// the find
coil-kt/coil
Image loading for Android and Compose Multiplatform.
Coil is the de facto image loading library for Android and Compose Multiplatform — it handles fetching, caching (memory + disk), decoding, and display, all built on Kotlin coroutines. If you're building an Android or KMP app that displays images from the network, this is the library you reach for first. Version 3.x extended the original Android-only library to cover iOS, desktop, and WASM via Compose Multiplatform.

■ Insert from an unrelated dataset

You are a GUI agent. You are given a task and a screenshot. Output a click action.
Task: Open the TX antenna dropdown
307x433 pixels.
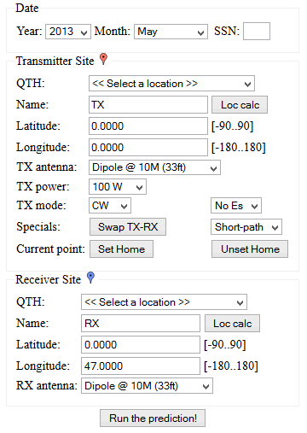point(154,167)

The coroutine-native design means request lifecycle is tied to the caller's scope — cancellation just works, no manual cleanup. The dependency footprint is genuinely small: Kotlin, Coroutines, and Okio; no Rx, no Java streams baggage. The multiplatform architecture is well-structured with clean platform source sets rather than a thin wrapper around separate codebases. Binary compatibility is tracked via `.api` files in the repo, so you actually know when you're making a breaking change.

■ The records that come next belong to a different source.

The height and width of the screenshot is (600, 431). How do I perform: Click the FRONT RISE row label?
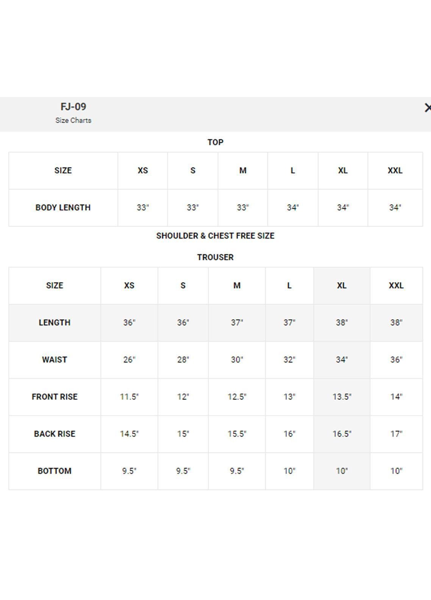pos(55,397)
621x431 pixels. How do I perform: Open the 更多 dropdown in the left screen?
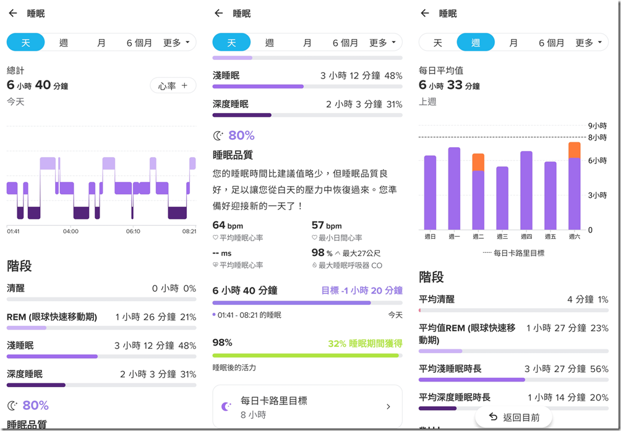(177, 42)

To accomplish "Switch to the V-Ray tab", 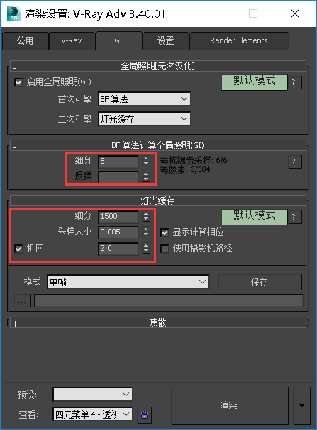I will (72, 41).
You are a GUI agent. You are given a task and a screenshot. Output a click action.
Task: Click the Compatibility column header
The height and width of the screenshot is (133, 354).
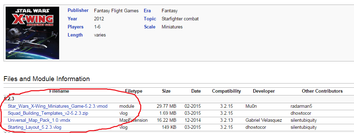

The Compose Multiplatform support is real but uneven — platform-specific decoders (BitmapFactory on Android, Skiko on other targets) mean behavior and supported formats diverge in ways the README glosses over. Animated image support (GIF, WebP, APNG) requires separate optional modules and the non-Android targets have thinner coverage. The disk cache is a rolling LRU by default with no built-in CDN cache-control header awareness, so you may fight it if your server sends short max-age values. Custom decoder/fetcher extension points are powerful but the documentation for building them trails the API surface — expect to read source.